┌─ TEXT BLOCK

The FWC say blue crabs are resilient and they will come back. Muench tells me that he doesn’t see the return of the blue crab, as they are dependent on brackish bay for food.

I remember the commerical netters who lost their living because of the net-ban, but it isn’t the FWC that is banning anything about the blue crabs. Not only are they hard to find, but the traps that are out there are being robbed.

Muench says, “The people robbing traps use different boats. I have watched them in the Ruskin Bayou (Marsh Creek) area. The latest was people in a canoe with a women pulling up traps and taking the crabs. I know that they are selling blue crabs in the Ruskin area.

There was one arrest a few years back for robbing traps. Robbing crab traps is a felony crime. The thievery is great at the I-75 bridge crossing the Little Manatee. I need a name to give to FMP to prosecute these people. This is putting myself and Gary Swan out of business.

└─
┌─ DATA SHOWN

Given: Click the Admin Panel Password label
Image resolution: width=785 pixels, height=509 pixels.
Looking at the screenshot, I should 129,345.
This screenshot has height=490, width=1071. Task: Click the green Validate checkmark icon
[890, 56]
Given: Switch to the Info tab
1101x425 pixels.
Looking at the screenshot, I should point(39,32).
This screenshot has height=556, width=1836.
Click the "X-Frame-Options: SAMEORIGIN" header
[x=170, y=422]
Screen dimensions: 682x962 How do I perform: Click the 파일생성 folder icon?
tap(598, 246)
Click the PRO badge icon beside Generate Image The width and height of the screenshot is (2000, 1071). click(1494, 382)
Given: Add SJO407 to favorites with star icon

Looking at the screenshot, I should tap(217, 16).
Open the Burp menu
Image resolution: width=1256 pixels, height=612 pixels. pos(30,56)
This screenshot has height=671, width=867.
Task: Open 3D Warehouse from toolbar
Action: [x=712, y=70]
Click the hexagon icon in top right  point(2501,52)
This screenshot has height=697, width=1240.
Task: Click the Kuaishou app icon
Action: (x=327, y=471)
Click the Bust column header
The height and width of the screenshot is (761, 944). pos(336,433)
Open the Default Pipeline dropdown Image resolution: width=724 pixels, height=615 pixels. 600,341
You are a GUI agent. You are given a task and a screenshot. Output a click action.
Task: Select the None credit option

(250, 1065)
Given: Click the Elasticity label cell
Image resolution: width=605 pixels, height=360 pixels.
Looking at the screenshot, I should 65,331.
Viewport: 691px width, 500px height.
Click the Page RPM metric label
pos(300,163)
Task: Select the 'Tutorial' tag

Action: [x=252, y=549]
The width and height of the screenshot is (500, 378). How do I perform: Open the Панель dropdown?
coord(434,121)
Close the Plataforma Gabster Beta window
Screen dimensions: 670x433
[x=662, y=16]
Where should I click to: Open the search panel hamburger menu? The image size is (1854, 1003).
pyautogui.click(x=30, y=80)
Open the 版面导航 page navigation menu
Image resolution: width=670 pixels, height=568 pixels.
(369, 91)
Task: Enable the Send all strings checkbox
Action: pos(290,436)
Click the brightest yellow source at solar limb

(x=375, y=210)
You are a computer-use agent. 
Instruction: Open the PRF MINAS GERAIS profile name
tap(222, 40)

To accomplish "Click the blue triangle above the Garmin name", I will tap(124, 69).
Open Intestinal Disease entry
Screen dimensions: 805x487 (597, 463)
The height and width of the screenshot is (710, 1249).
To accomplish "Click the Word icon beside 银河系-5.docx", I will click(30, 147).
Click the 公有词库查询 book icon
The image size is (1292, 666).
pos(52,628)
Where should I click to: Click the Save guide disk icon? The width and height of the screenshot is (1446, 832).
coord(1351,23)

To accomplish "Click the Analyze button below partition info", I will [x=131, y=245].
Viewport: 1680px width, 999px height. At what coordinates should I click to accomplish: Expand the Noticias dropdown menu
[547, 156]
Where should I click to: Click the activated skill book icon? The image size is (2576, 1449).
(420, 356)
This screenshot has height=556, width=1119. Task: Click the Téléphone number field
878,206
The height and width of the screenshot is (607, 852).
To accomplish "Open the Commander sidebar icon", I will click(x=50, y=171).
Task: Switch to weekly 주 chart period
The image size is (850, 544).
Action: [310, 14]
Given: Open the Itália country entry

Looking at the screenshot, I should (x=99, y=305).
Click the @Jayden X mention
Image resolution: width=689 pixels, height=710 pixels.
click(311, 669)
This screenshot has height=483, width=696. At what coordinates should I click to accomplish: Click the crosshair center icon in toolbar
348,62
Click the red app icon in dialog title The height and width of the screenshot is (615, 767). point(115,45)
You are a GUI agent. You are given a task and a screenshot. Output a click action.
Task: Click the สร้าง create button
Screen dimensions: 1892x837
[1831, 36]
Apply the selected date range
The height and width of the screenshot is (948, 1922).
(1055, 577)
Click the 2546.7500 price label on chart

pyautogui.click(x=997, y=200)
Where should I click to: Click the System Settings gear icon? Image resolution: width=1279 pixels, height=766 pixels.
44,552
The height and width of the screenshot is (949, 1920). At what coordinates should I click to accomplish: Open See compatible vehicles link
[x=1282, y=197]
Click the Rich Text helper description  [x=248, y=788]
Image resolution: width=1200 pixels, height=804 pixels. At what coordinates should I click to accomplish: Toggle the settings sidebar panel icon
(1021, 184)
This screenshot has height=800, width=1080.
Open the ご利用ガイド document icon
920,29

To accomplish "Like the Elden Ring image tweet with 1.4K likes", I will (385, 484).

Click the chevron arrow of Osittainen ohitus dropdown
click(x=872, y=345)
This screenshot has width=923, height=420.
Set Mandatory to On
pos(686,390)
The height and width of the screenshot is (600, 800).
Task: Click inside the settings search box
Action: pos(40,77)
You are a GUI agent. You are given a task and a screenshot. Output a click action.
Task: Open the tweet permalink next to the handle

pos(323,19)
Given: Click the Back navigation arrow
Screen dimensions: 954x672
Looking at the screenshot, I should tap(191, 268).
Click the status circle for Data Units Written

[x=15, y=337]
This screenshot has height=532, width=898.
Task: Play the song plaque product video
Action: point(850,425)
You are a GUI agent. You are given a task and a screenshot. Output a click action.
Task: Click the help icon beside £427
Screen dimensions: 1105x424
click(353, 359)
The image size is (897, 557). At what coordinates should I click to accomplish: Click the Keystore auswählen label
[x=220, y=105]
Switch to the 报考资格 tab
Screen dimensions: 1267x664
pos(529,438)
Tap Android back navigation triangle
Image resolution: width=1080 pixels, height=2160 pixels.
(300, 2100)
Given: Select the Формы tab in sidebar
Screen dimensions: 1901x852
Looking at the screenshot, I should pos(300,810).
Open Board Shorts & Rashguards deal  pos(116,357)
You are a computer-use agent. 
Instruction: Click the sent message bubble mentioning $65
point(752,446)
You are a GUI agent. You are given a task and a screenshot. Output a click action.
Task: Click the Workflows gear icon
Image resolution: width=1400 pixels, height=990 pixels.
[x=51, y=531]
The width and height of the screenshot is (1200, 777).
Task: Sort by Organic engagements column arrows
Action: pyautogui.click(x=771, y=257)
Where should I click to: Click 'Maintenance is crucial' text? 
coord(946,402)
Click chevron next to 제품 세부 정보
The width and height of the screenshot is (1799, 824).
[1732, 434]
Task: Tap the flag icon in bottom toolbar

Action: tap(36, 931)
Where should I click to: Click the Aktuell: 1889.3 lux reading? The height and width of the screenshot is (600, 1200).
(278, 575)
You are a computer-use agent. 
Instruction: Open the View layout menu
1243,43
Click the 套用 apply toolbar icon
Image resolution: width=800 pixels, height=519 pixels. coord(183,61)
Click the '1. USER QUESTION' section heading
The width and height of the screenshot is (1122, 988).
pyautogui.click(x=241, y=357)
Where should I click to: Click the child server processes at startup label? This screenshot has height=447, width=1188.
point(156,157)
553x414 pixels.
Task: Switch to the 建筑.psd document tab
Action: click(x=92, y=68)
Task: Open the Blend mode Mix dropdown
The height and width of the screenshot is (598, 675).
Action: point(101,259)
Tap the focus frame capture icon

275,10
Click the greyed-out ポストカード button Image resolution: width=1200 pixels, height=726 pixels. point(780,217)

└─

**ACTIVITY:** Reproduce the stretch of the blue crab passage from "The FWC say" through "are being robbed.". The records come from a source separate from the text.

**EXPECTED ANSWER:**
The FWC say blue crabs are resilient and they will come back. Muench tells me that he doesn’t see the return of the blue crab, as they are dependent on brackish bay for food.

I remember the commerical netters who lost their living because of the net-ban, but it isn’t the FWC that is banning anything about the blue crabs. Not only are they hard to find, but the traps that are out there are being robbed.